▶ [Task to carry out]:
From the data below, copy out each line that contains the word "pixels".

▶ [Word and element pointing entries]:
-*-*-
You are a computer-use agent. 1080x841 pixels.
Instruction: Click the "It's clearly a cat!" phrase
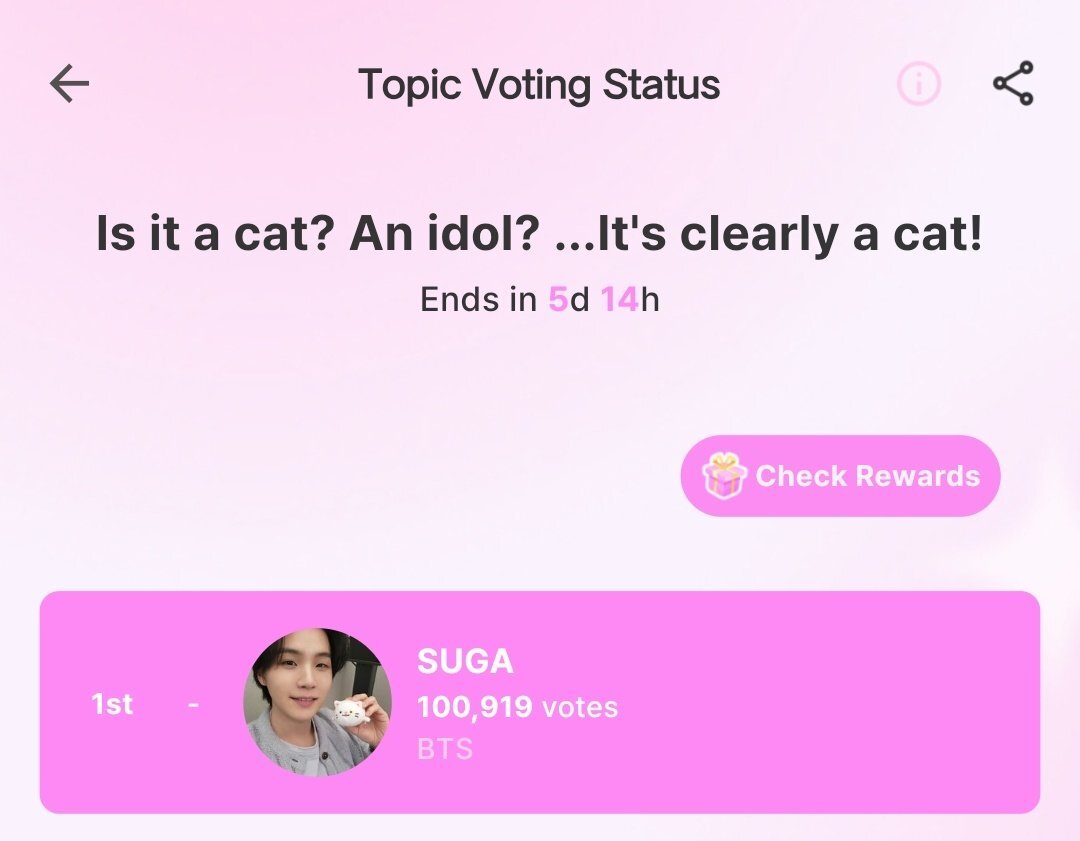tap(790, 233)
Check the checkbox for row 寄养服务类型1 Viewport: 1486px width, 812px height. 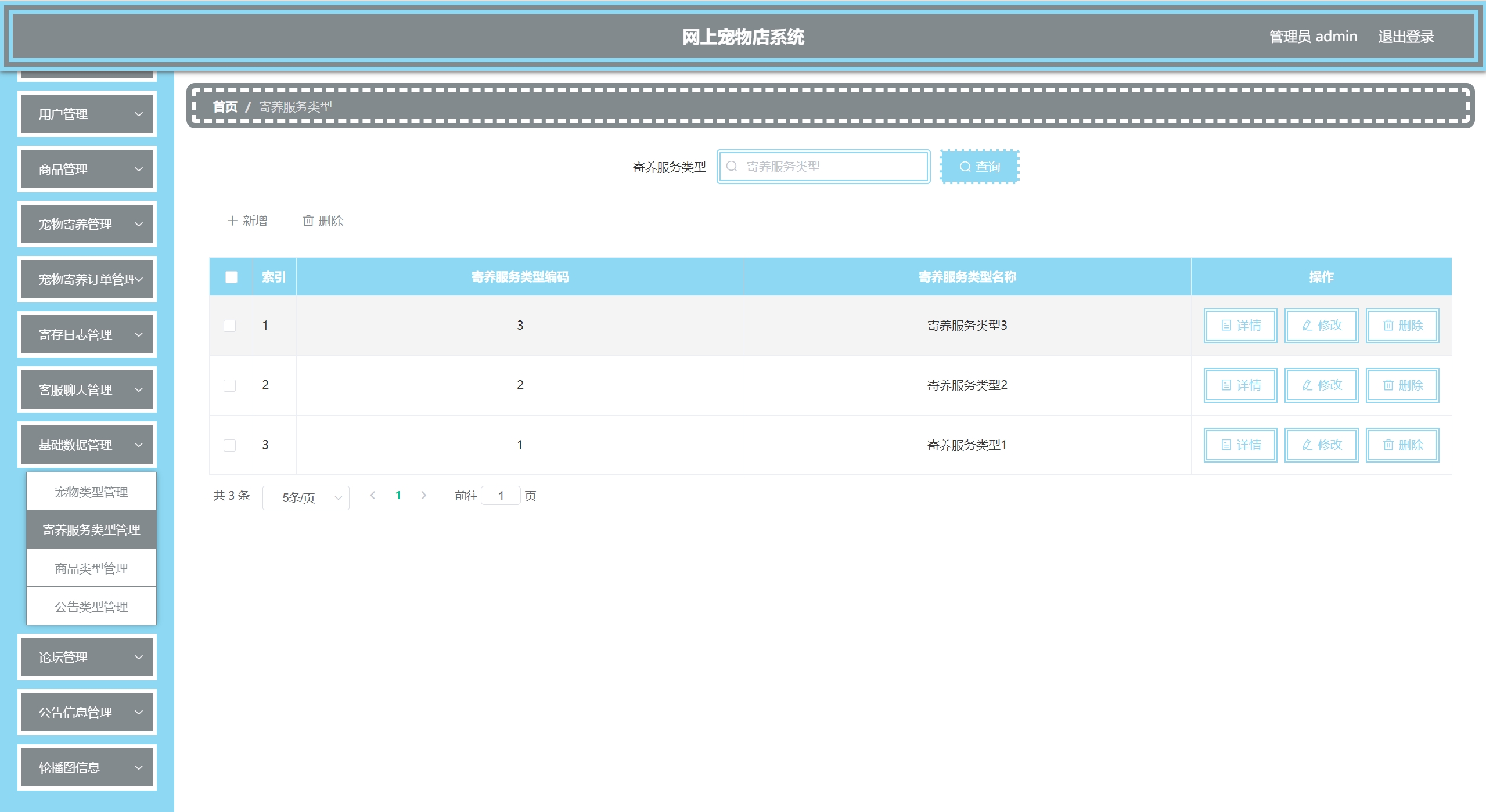pyautogui.click(x=230, y=445)
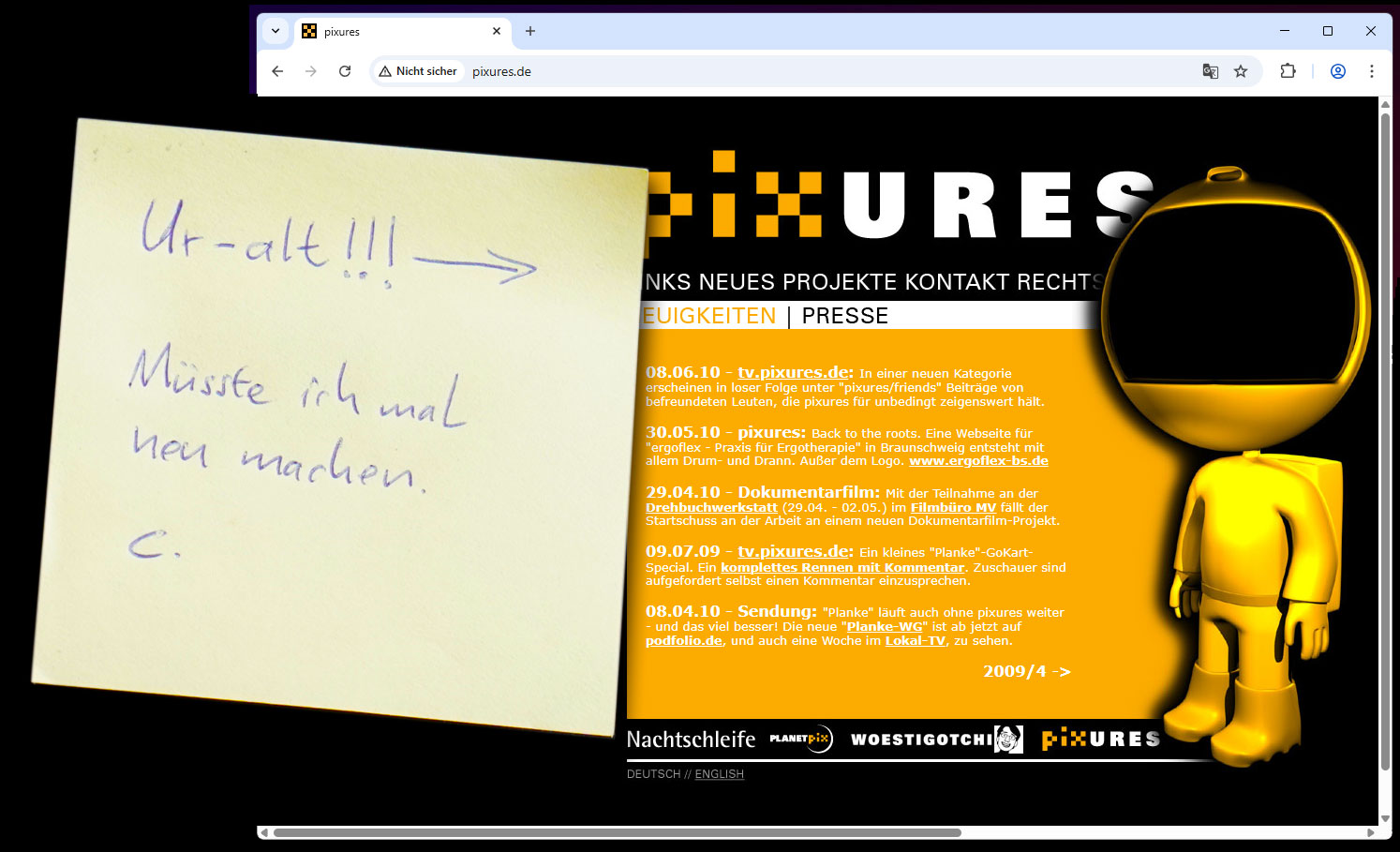Follow the www.ergoflex-bs.de link
The image size is (1400, 852).
pos(978,461)
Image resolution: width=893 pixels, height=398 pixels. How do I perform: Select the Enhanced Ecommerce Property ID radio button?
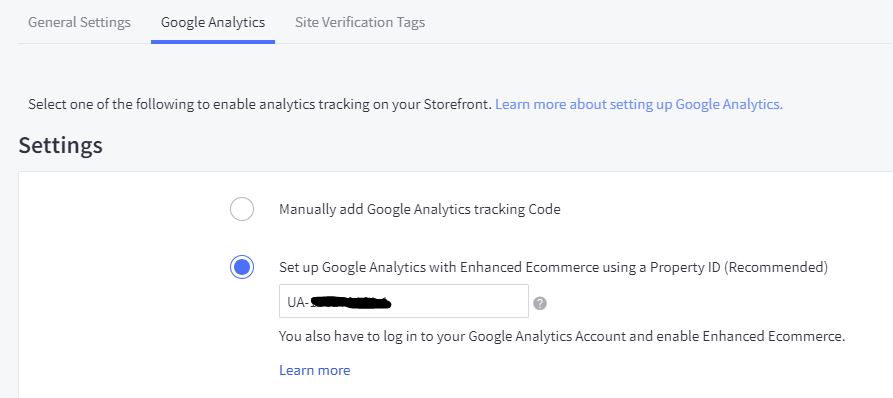(242, 267)
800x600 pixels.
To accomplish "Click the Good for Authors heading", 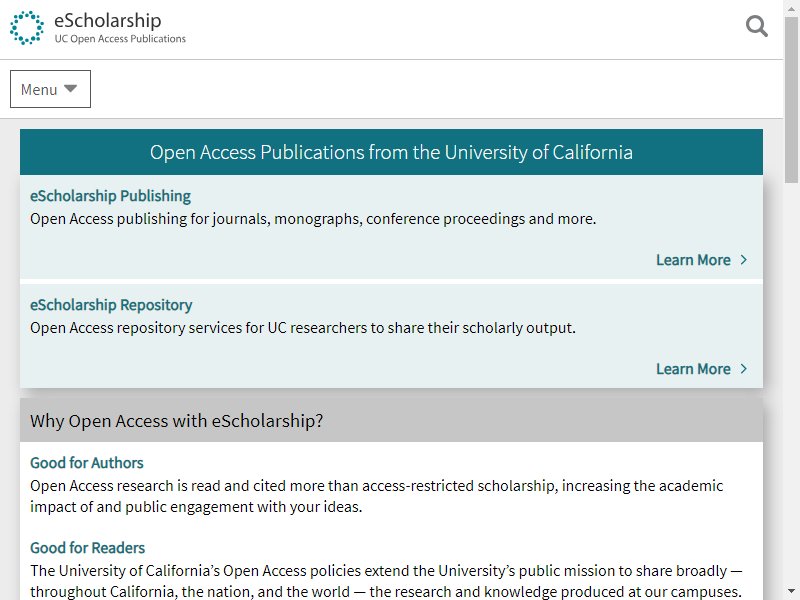I will [x=87, y=463].
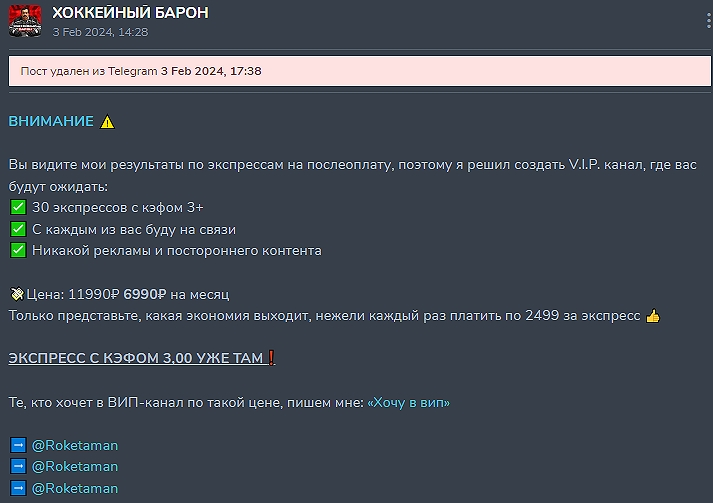Click the money emoji before Цена
713x503 pixels.
[x=17, y=294]
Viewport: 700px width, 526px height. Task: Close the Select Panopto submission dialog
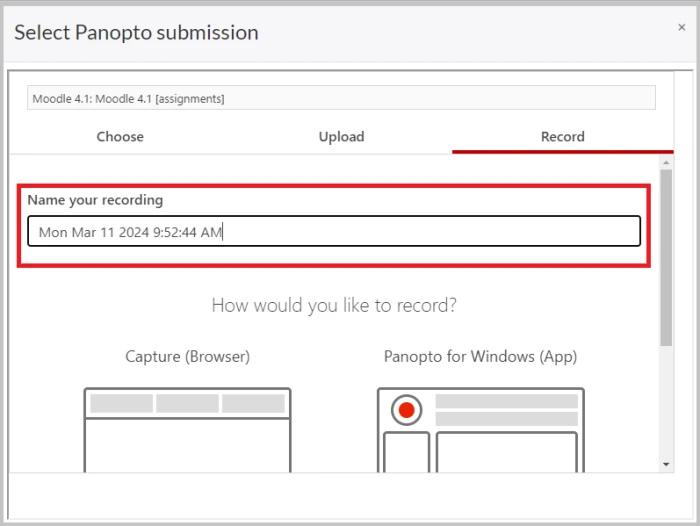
-*-*-
▶ [Final result]:
You are a computer-use agent. 1080x841 pixels.
Image resolution: width=893 pixels, height=398 pixels. How do I perform: Select the Enhanced Ecommerce Property ID radio button?
800x600 pixels.
713x503 pixels.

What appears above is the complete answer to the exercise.